If you have to use a password, the best way to create a secure one is not by trying to think up one yourself. Humans are notoriously bad at coming up with truly random data. Even if you start with a phrase or use 1337-speak, spell backwards, or capitalize your password, it might look secure, but it adds little randomness. Password crackers still routinely crack such passwords, and it is hard to be sure how secure your password is.

Many geeks proudly advocate XKCD's method of selecting a few common words, but as described, it only provides about 44 bits of entropy. This is secure against online brute force (550 years at 1000 guesses/sec). But in the common attacks described above (offline brute force) it quickly fails against most common cracking software, like oclHashCat, which can easily reach 1 billion guesses/sec on a single common computer. Indeed, if an adversary spent a little bit more effort, with an FPGA box, speeds of 18 billion keys/sec can be reached, which will crack the password in at most 16 minutes.

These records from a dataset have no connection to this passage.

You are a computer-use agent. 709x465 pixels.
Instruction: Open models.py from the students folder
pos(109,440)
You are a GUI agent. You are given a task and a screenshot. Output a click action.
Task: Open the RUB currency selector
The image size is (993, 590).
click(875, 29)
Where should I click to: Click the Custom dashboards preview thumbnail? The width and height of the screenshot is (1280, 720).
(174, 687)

To be secure against offline brute force, you should generate a password you can demonstrate to have a bitlength resistant to brute force. The best offline brute force attack to my knowledge is somewhere around 64-72 bits, so you could use a bitlength of 80 bits (10 bytes), or if you want to be theoretically secure, you could use a bitlength of 128 bits (16 bytes). You could double XKCD's suggestion and use 8 random words, but that ends up being very long to type. Although not as memorable as a sequence of words, I prefer using a shorter string generated by encoding raw random bytes as base64. This is also easy to generate automatically if you need to generate a password in your scripts, and was the original motivation for this post. Here's an example of how you can generate a 20-character password with 120 bits of entropy in some common languages:


$randomBytes = new-object byte[] 15
(new-object System.Security.Cryptography.RNGCryptoServiceProvider).GetBytes($randomBytes)
$password = [System.Convert]::ToBase64String($randomBytes)

Linux/Unix shell

head -c 15 /dev/random | base64


require 'securerandom'
password = SecureRandom.base64(15)


import os
import base64
password = base64.b64encode(os.urandom(15))

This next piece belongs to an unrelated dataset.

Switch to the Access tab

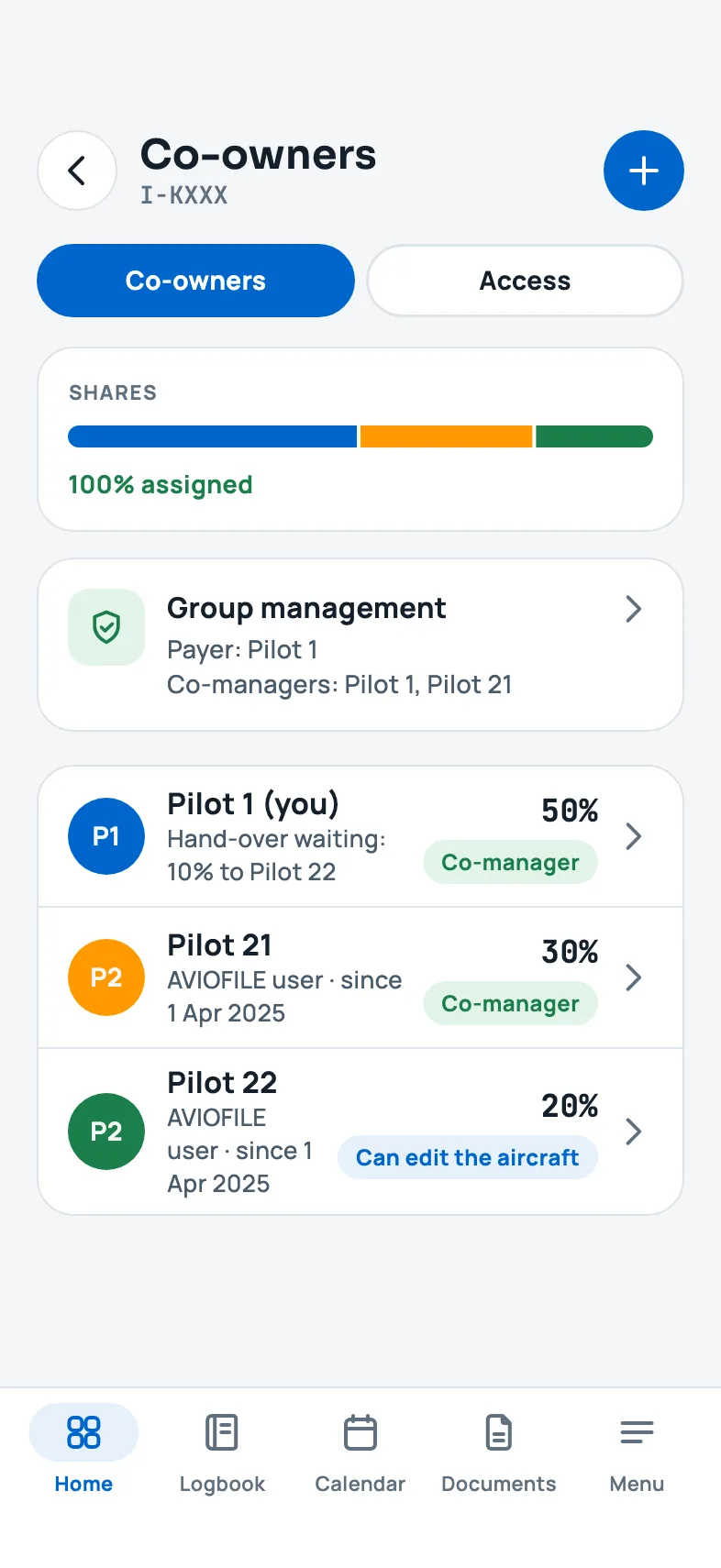click(x=526, y=281)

javax.xml.bind.DatatypeConverter.printBase64Binary((new SecureRandom()).generateSeed(15));

Of course, it does assume your operating system or language's secure random bit generator does in fact securely provide random bits. For a variety of reasons, I still trust those more than any alternatives, even given the recent NSA revelations, but feel free to substitute another random bit generator if you'd like.

  1. #1 by Carson on October 6, 2013 - 11:03 am


    thanks for sharing. Inspired, I made my own in Erlang in a few minutes, you can post it as well if you want to:

    makepass() ->

    Its a full-fledged function, ready to be used in any module.

    Have a nice day.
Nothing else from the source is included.